Community health centers serve the most vulnerable populations in medically underserved areas, including those who have substance abuse and mental health issues and have suffered trauma, as well as those who speak languages other than English. Community health centers are an important component of health care reform and provide high-quality, cost-effective care. They are working on transformation to patient-centered medical homes, but recruiting and keeping primary care physicians is a challenge.

“There are a number of challenges with community health centers in their efforts to both recruit and retain their workforce – among them the issue of physicians aging out of the workforce, especially those who have been in a health center environment for 20 to 30 years,” said Judith Savageau, MPH, project lead and an evaluator with the Research and Evaluation Unit at the Center for Health Policy and Research.

The 2013 survey was sent to about 600 primary care physicians in 46 community health centers. Of those, 301 physicians in 44 community health centers responded.

In 2013, 21.7 million people were treated at community health centers throughout the U.S., according to the Health Resources and Services Administration. Ninety-three percent of those were below 200 percent of the poverty level, 73 percent were below 100 percent of the poverty level, and 35 percent were uninsured. In Massachusetts, community health centers serve one out of every eight residents.

One of the most important factors in physicians’ decision to work in community health centers is the belief in their mission and the diversity of the patients served, and that commitment has remained strong since the 2008 survey, Savageau said.

“The mission hasn’t dwindled over time,” she said.

Doctors responding to the survey also cited professional development, work-life balance, support from the community health center leadership for their practice goals, compensation and loan repayment as key considerations when choosing to practice or remain in a community health center.

“While these administrative supports are on target, I also believe physicians don’t talk enough about how hard it is to take care of the population we take care of,” Ferguson said.

Because patients at community health centers can be complex and while we can be committed to the mission, he said, “It does take a toll.” Ferguson said the results of the survey don’t address that aspect of work in community health centers because the survey didn’t include questions about the difficulty of caring for patients from vulnerable populations.
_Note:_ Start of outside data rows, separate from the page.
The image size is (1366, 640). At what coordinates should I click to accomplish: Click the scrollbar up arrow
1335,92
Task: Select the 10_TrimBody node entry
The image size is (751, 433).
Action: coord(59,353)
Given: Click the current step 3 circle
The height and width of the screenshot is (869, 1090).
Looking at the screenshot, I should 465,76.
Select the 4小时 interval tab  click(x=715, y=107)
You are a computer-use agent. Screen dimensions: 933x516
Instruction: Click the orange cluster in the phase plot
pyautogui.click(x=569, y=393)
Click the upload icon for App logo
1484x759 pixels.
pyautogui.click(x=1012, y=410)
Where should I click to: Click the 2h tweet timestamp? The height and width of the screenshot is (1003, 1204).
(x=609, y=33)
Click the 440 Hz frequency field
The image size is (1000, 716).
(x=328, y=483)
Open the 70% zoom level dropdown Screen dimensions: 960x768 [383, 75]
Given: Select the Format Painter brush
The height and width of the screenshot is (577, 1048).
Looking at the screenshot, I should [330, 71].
Among the differences between 2008 and 2013 are that more physicians are being trained to work with patients who are treated at community health centers, and the implementation of electronic health records, which has made life harder for them because they spend more hours a week documenting health information, Ferguson said. Sixty percent of family medicine resident physicians in Massachusetts are now training in community health centers, he said.

A report on the 2013 survey advises community health center executives and community boards that compensation, productivity incentives, the quality of care and benefits must be periodically reviewed and adjusted to retain the third of the workforce who have been at the centers less than five years.

“Physicians who work in community health centers come with a strong desire to do that, but without payment reform and primary care transformation, there will continue to be workforce problems that will only get worse because of an aging population,” Ferguson said.